Carlos Santamaría y su obra escrita

 

La vertu d'efficacité

 

Documentos, 11 zk., 1952

 

      La eficacia es, a pesar de todo, una auténtica virtud y hay urgente necesidad de repensarla con mentalidad cristiana. Pero, ¿hasta qué punto es esto posible? Desde una perspectiva cristiana, ¿cabe propiamente hablar de eficacia? Vistas las cosas bajo especie de eternidad, ¿hay algo que merezca el nombre de eficaz? ¿Hay algo que sirva para algo, como no sea el adquirir méritos para la vida eterna? Tendremos acaso que preguntarnos con el Cohelet «¿qué provecho saca el que se afana de aquello que hace?».

      En último extremo el hombre tiene que reconocer su inania, la futilidad de todas sus obras. Todo lo humano tiene su sazón, su pasar y su envejecer.
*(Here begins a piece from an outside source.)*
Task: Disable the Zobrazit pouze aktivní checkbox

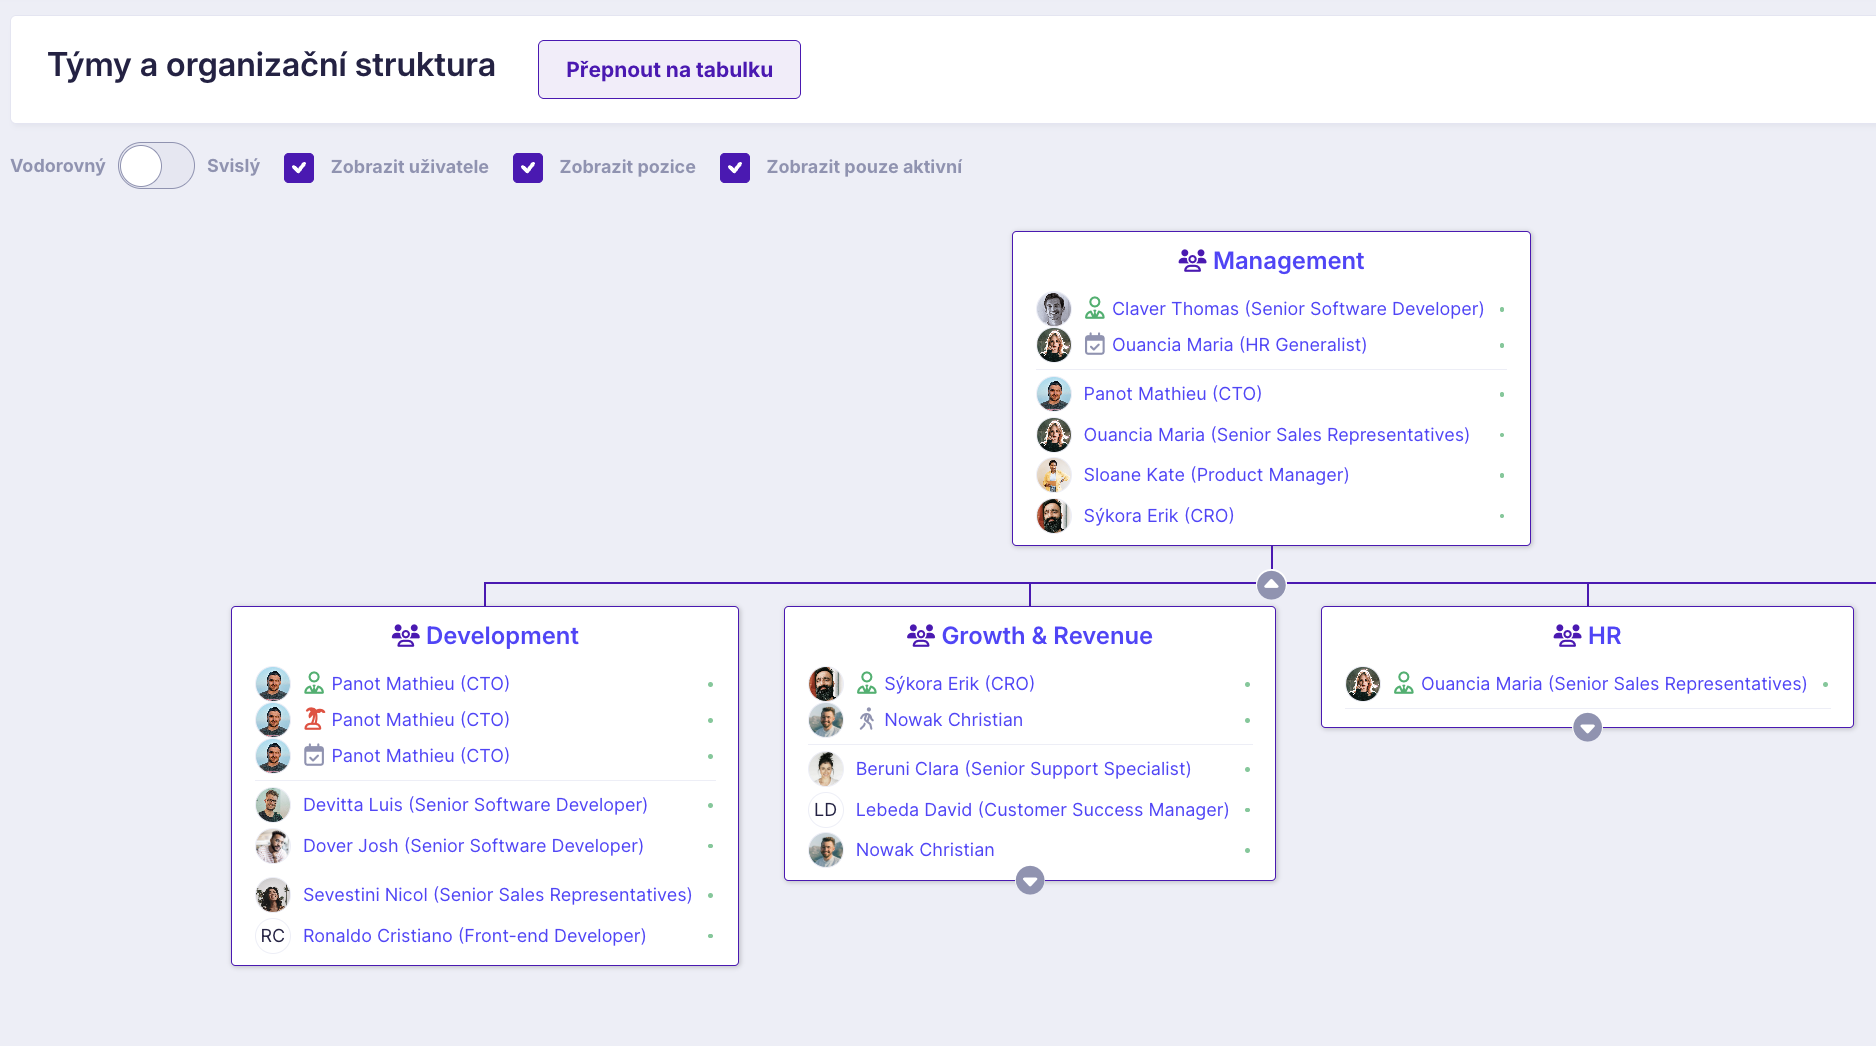Action: (x=735, y=168)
Sólo Dios hace obra eterna y realmente duradera. «Dios sólo es eficaz» —nos dirá Jean Rolin—. No hay, pues, posibilidad de concebir una auténtica eficacia que, de un modo o de otro, no se halle ordenada a Dios. «La eficacia es una gracia con la que Dios corona nuestros esfuerzos».

      Pero qué lejos estamos ahora, ¡Dios mío!, de la concepción puramente técnica de la eficacia en la que los efectos son calculados de antemano, a veces con precisión de micras y de milésimas de segundo. Lo más impresionante de la técnica es acaso su regularidad, su exactitud, la seguridad con que el efecto sigue a la causa y todo parece producirse fatalmente de acuerdo con el plan inicial. La máquina sorprende aun a sus mismos inventores.

      Entonces este mundo de la técnica, ¿qué? ¿Tampoco vale nada? ¿Está también incluido en las remotas razones del Cohelet? ¿El cielo lo contempla con absoluta indiferencia?

      No parece que sea así. Sí es cierto que sólo Dios es eficaz, no lo es menos que el hombre es muchas veces —mejor diríamos siempre, al menos en sentido permisivo— un instrumento de Dios. En este aspecto el hombre es también capaz de realizar obra imperecedera aunque esté condenado a ignorar el alcance y el valor de eternidad de sus propias obras. Todo artífice quiere poner eternidad en su obra. ¿Se equivoca quizás? ¡Quién podría decirlo con seguridad! ¡Quién conoce a este respecto los designios de Dios! La eficacia es, lo repetimos, una auténtica virtud, pero acaso exija como todas las virtudes, como primera condición, el olvido de sí misma, el abandono en las manos de Dios.